L’uscita di scena era stata preceduta dal pressing incalzante delle opposizioni, in prima fila il Movimento 5 stelle, per convincerla al passo indietro. Immediate le reazioni politiche alle dimissioni. «Un gesto di grande correttezza e sensibilità istituzionale - ha commentato il ministro ai Beni culturali, Dario Franceschini - Sono certo che Francesca si batterà con tutta la determinazione che ha sempre dimostrato di avere, per vedere riconosciuta la sua innocenza».
Inizialmente all’esponente del Pd erano state contestate spese per 33 mila euro, fatte quando sedeva nel Consiglio regionale sardo. Soldi destinati al suo gruppo, che nel primo interrogatorio in Procura aveva giustificato come costi per carburante. Poi nel marzo 2014, dopo gli accertamenti della polizia giudiziaria, erano saltati fuori altri 45mila euro di spese dubbie: alla fine, il pm Cocco ha chiesto il processo per complessivi 81 mila euro. Il neo resta, come per tutti i consiglieri coinvolti, la rendicontazione delle spese: Barracciu avrebbe speso quei soldi, secondo la difesa, in viaggi per motivi politici, soprattutto in pieni di benzina utilizzati con la sua auto. Ma ci sono delle incongruenze nel confronto tra gli spostamenti geografici indicati e i movimenti della carta di credito dell’indagata.

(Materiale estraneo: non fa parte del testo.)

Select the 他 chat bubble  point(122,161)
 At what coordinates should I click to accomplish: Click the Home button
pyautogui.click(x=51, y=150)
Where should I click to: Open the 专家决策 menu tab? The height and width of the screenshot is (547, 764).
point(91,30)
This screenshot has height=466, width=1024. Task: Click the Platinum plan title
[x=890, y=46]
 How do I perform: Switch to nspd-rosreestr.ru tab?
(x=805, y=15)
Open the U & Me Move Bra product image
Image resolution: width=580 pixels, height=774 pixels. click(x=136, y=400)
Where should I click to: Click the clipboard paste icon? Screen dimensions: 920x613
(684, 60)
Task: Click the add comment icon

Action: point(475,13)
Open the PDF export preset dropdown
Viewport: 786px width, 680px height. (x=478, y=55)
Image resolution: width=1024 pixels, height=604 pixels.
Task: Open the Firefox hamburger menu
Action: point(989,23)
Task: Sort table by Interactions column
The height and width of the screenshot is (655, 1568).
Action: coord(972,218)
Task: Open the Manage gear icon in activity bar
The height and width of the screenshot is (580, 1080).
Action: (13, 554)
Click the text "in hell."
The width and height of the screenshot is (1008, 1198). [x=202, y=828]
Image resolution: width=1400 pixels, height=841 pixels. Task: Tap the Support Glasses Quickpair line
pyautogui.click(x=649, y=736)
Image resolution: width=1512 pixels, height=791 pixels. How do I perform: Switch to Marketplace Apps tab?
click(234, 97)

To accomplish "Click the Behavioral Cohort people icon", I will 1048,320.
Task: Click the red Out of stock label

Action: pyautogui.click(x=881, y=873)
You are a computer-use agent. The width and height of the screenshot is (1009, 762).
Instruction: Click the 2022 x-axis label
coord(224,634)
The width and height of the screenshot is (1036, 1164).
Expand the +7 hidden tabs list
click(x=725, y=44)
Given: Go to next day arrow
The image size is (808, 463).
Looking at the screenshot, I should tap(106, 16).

A ciò era seguita la polemica politica e della rete, alimentata dalle dichiarazioni alla Camera di Alessandro Di Battista (M5S): «Con 33 mila euro di rimborsi benzina, Barracciu sarebbe potuta arrivare sulla luna. Come Neil Armstrong». Nella querelle si era inserito anche l’attore Alessandro Gassman, protagonista di uno scambio polemico via Twitter con la sottosegretaria di cui aveva sollecitato le dimissioni. Ma oggi, dopo l’addio al Governo, l’attore ha twittato: «Penso che se si ricoprono cariche pubbliche e indagati ci si debba dimettere. Ma finchè non condannati si è innocenti... anche #Barracciu».